The input.
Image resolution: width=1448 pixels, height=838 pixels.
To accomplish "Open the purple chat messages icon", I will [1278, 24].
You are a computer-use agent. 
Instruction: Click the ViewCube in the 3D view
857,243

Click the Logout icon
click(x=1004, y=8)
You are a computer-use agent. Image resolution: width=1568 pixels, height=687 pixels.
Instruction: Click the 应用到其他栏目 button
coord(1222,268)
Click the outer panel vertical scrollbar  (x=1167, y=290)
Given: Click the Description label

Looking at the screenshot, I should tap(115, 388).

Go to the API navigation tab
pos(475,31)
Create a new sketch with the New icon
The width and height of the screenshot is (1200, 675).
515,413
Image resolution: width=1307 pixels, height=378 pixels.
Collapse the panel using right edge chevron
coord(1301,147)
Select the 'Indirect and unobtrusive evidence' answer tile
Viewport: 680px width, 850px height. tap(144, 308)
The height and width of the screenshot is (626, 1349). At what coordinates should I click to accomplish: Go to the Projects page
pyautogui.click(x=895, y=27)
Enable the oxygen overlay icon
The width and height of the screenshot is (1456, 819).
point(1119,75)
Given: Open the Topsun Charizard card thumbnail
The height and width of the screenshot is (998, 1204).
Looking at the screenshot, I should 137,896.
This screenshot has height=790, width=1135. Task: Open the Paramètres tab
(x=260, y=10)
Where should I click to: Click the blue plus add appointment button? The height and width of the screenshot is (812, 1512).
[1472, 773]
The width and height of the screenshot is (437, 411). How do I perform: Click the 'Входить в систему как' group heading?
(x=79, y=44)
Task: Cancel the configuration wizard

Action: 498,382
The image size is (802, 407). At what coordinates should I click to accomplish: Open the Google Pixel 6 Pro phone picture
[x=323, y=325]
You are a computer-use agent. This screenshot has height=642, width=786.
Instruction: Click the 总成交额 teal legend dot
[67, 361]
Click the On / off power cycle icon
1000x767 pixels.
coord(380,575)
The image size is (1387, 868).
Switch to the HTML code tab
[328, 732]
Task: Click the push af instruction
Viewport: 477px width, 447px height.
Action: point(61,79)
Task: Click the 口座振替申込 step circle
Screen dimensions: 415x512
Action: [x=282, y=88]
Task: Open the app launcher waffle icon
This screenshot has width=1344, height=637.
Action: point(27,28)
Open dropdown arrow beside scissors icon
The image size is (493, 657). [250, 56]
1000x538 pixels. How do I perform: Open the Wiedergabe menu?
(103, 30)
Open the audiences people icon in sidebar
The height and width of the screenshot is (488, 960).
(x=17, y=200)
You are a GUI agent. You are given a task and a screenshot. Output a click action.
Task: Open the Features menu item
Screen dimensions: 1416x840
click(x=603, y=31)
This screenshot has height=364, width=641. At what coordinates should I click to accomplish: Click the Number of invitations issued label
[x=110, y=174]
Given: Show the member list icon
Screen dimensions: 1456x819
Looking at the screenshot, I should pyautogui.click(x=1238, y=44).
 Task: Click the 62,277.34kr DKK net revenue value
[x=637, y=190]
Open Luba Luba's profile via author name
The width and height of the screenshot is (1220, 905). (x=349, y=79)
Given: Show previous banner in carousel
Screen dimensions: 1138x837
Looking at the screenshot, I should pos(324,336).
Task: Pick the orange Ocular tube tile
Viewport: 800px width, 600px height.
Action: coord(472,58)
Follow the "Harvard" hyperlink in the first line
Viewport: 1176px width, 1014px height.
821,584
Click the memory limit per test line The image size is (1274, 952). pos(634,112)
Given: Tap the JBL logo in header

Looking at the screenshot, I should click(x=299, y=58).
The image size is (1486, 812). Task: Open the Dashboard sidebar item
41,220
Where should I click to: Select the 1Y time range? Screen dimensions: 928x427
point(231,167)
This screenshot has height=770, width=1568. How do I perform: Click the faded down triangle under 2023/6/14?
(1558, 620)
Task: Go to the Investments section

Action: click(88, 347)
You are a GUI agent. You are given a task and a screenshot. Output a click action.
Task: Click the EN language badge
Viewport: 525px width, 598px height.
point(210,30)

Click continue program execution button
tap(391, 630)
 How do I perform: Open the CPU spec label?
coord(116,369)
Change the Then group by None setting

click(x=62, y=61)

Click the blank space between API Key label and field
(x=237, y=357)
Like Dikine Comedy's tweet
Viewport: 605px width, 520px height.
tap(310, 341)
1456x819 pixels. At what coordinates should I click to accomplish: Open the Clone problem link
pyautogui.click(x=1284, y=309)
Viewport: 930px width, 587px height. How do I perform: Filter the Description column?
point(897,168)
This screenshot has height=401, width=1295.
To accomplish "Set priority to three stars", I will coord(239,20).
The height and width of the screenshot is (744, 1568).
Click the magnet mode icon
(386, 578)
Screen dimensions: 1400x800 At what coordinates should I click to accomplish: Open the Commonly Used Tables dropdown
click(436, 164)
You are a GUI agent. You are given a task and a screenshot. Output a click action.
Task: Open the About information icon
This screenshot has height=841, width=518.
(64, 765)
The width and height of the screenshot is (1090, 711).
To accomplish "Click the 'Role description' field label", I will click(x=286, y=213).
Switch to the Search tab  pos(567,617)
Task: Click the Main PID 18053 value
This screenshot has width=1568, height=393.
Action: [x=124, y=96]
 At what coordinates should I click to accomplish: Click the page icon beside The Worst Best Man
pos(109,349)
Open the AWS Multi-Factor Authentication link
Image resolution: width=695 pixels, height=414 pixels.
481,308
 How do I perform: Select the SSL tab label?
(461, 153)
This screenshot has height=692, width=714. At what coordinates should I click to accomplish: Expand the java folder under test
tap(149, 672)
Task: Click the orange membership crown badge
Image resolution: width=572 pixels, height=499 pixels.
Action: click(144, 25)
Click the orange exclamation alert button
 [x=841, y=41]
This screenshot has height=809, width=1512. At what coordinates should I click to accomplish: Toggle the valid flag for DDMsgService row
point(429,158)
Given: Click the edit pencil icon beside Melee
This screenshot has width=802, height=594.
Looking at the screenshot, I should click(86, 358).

Directions. Reproduce every one of the items above word for word, keeping each line as it appears.

Task output.
Image resolution: width=1448 pixels, height=838 pixels.
To accomplish "Open the purple chat messages icon", I will [1278, 24].
You are a computer-use agent. 
Instruction: Click the ViewCube in the 3D view
857,243

Click the Logout icon
click(x=1004, y=8)
You are a computer-use agent. Image resolution: width=1568 pixels, height=687 pixels.
Instruction: Click the 应用到其他栏目 button
coord(1222,268)
Click the outer panel vertical scrollbar  (x=1167, y=290)
Given: Click the Description label

Looking at the screenshot, I should tap(115, 388).

Go to the API navigation tab
pos(475,31)
Create a new sketch with the New icon
The width and height of the screenshot is (1200, 675).
515,413
Image resolution: width=1307 pixels, height=378 pixels.
Collapse the panel using right edge chevron
coord(1301,147)
Select the 'Indirect and unobtrusive evidence' answer tile
Viewport: 680px width, 850px height. tap(144, 308)
The height and width of the screenshot is (626, 1349). At what coordinates should I click to accomplish: Go to the Projects page
pyautogui.click(x=895, y=27)
Enable the oxygen overlay icon
The width and height of the screenshot is (1456, 819).
point(1119,75)
Given: Open the Topsun Charizard card thumbnail
The height and width of the screenshot is (998, 1204).
Looking at the screenshot, I should 137,896.
This screenshot has height=790, width=1135. Task: Open the Paramètres tab
(x=260, y=10)
Where should I click to: Click the blue plus add appointment button? The height and width of the screenshot is (812, 1512).
[1472, 773]
The width and height of the screenshot is (437, 411). How do I perform: Click the 'Входить в систему как' group heading?
(x=79, y=44)
Task: Cancel the configuration wizard

Action: 498,382
The image size is (802, 407). At what coordinates should I click to accomplish: Open the Google Pixel 6 Pro phone picture
[x=323, y=325]
You are a computer-use agent. This screenshot has height=642, width=786.
Instruction: Click the 总成交额 teal legend dot
[67, 361]
Click the On / off power cycle icon
1000x767 pixels.
coord(380,575)
The image size is (1387, 868).
Switch to the HTML code tab
[328, 732]
Task: Click the push af instruction
Viewport: 477px width, 447px height.
Action: point(61,79)
Task: Click the 口座振替申込 step circle
Screen dimensions: 415x512
Action: [x=282, y=88]
Task: Open the app launcher waffle icon
This screenshot has width=1344, height=637.
Action: point(27,28)
Open dropdown arrow beside scissors icon
The image size is (493, 657). [250, 56]
1000x538 pixels. How do I perform: Open the Wiedergabe menu?
(103, 30)
Open the audiences people icon in sidebar
The height and width of the screenshot is (488, 960).
(x=17, y=200)
You are a GUI agent. You are given a task and a screenshot. Output a click action.
Task: Open the Features menu item
Screen dimensions: 1416x840
click(x=603, y=31)
This screenshot has height=364, width=641. At what coordinates should I click to accomplish: Click the Number of invitations issued label
[x=110, y=174]
Given: Show the member list icon
Screen dimensions: 1456x819
Looking at the screenshot, I should pyautogui.click(x=1238, y=44).
 Task: Click the 62,277.34kr DKK net revenue value
[x=637, y=190]
Open Luba Luba's profile via author name
The width and height of the screenshot is (1220, 905). (x=349, y=79)
Given: Show previous banner in carousel
Screen dimensions: 1138x837
Looking at the screenshot, I should pos(324,336).
Task: Pick the orange Ocular tube tile
Viewport: 800px width, 600px height.
Action: coord(472,58)
Follow the "Harvard" hyperlink in the first line
Viewport: 1176px width, 1014px height.
821,584
Click the memory limit per test line The image size is (1274, 952). pos(634,112)
Given: Tap the JBL logo in header

Looking at the screenshot, I should click(x=299, y=58).
The image size is (1486, 812). Task: Open the Dashboard sidebar item
41,220
Where should I click to: Select the 1Y time range? Screen dimensions: 928x427
point(231,167)
This screenshot has height=770, width=1568. How do I perform: Click the faded down triangle under 2023/6/14?
(1558, 620)
Task: Go to the Investments section

Action: click(88, 347)
You are a GUI agent. You are given a task and a screenshot. Output a click action.
Task: Click the EN language badge
Viewport: 525px width, 598px height.
point(210,30)

Click continue program execution button
tap(391, 630)
 How do I perform: Open the CPU spec label?
coord(116,369)
Change the Then group by None setting

click(x=62, y=61)

Click the blank space between API Key label and field
(x=237, y=357)
Like Dikine Comedy's tweet
Viewport: 605px width, 520px height.
tap(310, 341)
1456x819 pixels. At what coordinates should I click to accomplish: Open the Clone problem link
pyautogui.click(x=1284, y=309)
Viewport: 930px width, 587px height. How do I perform: Filter the Description column?
point(897,168)
This screenshot has height=401, width=1295.
To accomplish "Set priority to three stars", I will coord(239,20).
The height and width of the screenshot is (744, 1568).
Click the magnet mode icon
(386, 578)
Screen dimensions: 1400x800 At what coordinates should I click to accomplish: Open the Commonly Used Tables dropdown
click(436, 164)
You are a GUI agent. You are given a task and a screenshot. Output a click action.
Task: Open the About information icon
This screenshot has height=841, width=518.
(64, 765)
The width and height of the screenshot is (1090, 711).
To accomplish "Click the 'Role description' field label", I will click(x=286, y=213).
Switch to the Search tab  pos(567,617)
Task: Click the Main PID 18053 value
This screenshot has width=1568, height=393.
Action: [x=124, y=96]
 At what coordinates should I click to accomplish: Click the page icon beside The Worst Best Man
pos(109,349)
Open the AWS Multi-Factor Authentication link
Image resolution: width=695 pixels, height=414 pixels.
481,308
 How do I perform: Select the SSL tab label?
(461, 153)
This screenshot has height=692, width=714. At what coordinates should I click to accomplish: Expand the java folder under test
tap(149, 672)
Task: Click the orange membership crown badge
Image resolution: width=572 pixels, height=499 pixels.
Action: click(144, 25)
Click the orange exclamation alert button
 [x=841, y=41]
This screenshot has height=809, width=1512. At what coordinates should I click to accomplish: Toggle the valid flag for DDMsgService row
point(429,158)
Given: Click the edit pencil icon beside Melee
This screenshot has width=802, height=594.
Looking at the screenshot, I should click(86, 358).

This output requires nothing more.